US-20260127134-A1 - RING DATA-STRUCTURE FOR DATA OPERATIONS
Abstract
Systems, methods, and techniques are directed to data operations utilizing ring data-structures. A device comprises a network interface controller (NIC) and a ring data-structure comprising a first ring comprising pointers indicating memory regions that are empty and a second ring comprising pointers indicating regions that store data. In an aspect, the NIC receives a write request and determines a region to write data to based on the first ring. The NIC writes the data to the region and updates the second region to include a pointer to the region. In another aspect, the NIC receives a read request to read data and determines a region to read data from based on a pointer in the second ring. The NIC reads the data from the region. In a further aspect, the NIC is a one-sided remote direct memory access (RDMA) NIC and reads/writes utilizing low-level operations.
Inventors
- Matteo INTERLANDI
- Carlo Aldo Curino
- Karla Jean Saur
- Matthias Christian JASNY
Assignees
- MICROSOFT TECHNOLOGY LICENSING, LLC
Dates
- Publication Date
- 20260507
- Application Date
- 20241107
Claims (20)
- 1 . A system, comprising: a remote direct memory access (RDMA) memory device comprising: a plurality of memory regions, a first ring buffer comprising a first pointer indicating an address of a first memory region of the plurality of memory regions, the first memory region being empty, and a second ring buffer; and an RDMA network interface controller (NIC) that: receives, from a first computing device, a write request for writing first data to one of the plurality of memory regions, determines, based on the first pointer, the address of the first memory region, writes the first data to the first memory region based on the address of the first memory region, and updates the second ring buffer to comprise a second pointer indicating the address of the first memory region storing the first data.

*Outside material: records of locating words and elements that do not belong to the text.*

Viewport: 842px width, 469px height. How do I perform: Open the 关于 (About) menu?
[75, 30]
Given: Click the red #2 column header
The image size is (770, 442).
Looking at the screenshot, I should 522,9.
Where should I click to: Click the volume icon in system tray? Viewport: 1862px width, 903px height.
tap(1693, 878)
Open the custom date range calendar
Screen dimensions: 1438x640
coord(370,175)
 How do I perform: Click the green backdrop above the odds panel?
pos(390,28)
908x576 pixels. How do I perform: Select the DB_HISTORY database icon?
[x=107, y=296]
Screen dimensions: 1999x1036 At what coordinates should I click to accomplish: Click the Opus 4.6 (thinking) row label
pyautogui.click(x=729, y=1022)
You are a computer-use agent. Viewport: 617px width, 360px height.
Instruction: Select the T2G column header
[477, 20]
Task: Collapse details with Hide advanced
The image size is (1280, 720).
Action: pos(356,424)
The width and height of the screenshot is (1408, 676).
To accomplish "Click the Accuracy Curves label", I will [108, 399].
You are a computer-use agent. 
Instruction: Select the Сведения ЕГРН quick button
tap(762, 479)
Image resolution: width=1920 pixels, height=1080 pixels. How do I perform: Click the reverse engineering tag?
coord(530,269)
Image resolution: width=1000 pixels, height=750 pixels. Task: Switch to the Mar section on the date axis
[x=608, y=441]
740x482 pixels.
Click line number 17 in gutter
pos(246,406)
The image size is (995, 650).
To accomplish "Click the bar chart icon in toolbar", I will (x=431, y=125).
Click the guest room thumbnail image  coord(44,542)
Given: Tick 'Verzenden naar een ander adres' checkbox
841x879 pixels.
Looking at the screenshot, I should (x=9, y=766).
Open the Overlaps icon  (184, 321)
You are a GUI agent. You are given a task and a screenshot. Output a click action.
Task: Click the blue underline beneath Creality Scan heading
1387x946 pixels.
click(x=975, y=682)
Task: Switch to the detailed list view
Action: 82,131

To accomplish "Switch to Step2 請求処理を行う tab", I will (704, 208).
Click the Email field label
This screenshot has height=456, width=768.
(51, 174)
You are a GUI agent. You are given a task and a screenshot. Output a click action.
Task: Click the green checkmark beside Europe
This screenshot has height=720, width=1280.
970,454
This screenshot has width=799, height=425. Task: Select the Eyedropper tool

- 2 . The system of claim 1 , wherein: the system further comprises an overflow manager that: determines a storage capacity of the plurality of memory regions satisfies a first storage criterion, and transfers the first data from the first memory region to a spill storage device; and the RDMA NIC causes the first ring buffer to comprise a third pointer indicating the address of the first memory region, the first memory region being empty.
- 3 . The system of claim 2 , wherein: the overflow manager further: determines the storage capacity of the plurality of memory regions satisfies a second storage criterion, determines, based on the first ring buffer, an address of a second memory region, the second memory region being empty, and transfers the first data from the spill storage device to the second memory region; and the RDMA NIC causes the second ring buffer to comprise a fourth pointer indicating the address of the second memory region storing the first data.
- 4 . The system of claim 2 , wherein: the first data is associated with a first entity account; the RDMA memory device further comprises: a first ring pair comprising the first ring buffer and the second ring buffer, and a second ring pair comprising a third ring buffer and a fourth ring buffer, the fourth ring buffer comprising fourth pointer indicating an address of a second memory region storing second data associated with a second entity account; and the overflow manager further: prioritizes transferring the first data from the first memory region to the spill storage device over transferring the second data from the second memory region to the spill storage device.
- 5 . The system of claim 1 , wherein to determine, based on the first pointer, the address of the first memory region, the RDMA NIC further: accesses the first ring buffer to obtain the first pointer; and provides the first pointer to the first computing device.
- 6 . The system of claim 5 , wherein to write the first data to the first memory region, the RDMA NIC further: receives, from the first computing device, a write instruction indicating the first data is to be written to the address of the first memory region; and responsive to receiving the write instruction, writes the first data to the first memory region.
- 7 . The system of claim 1 , wherein the RDMA NIC further: receives, from a second computing device, a read request for reading the first data; determines, based on the second pointer, the address of the first memory region; reads the first data from the first memory region based on the address of the first memory region; and provides the first data to the second computing device.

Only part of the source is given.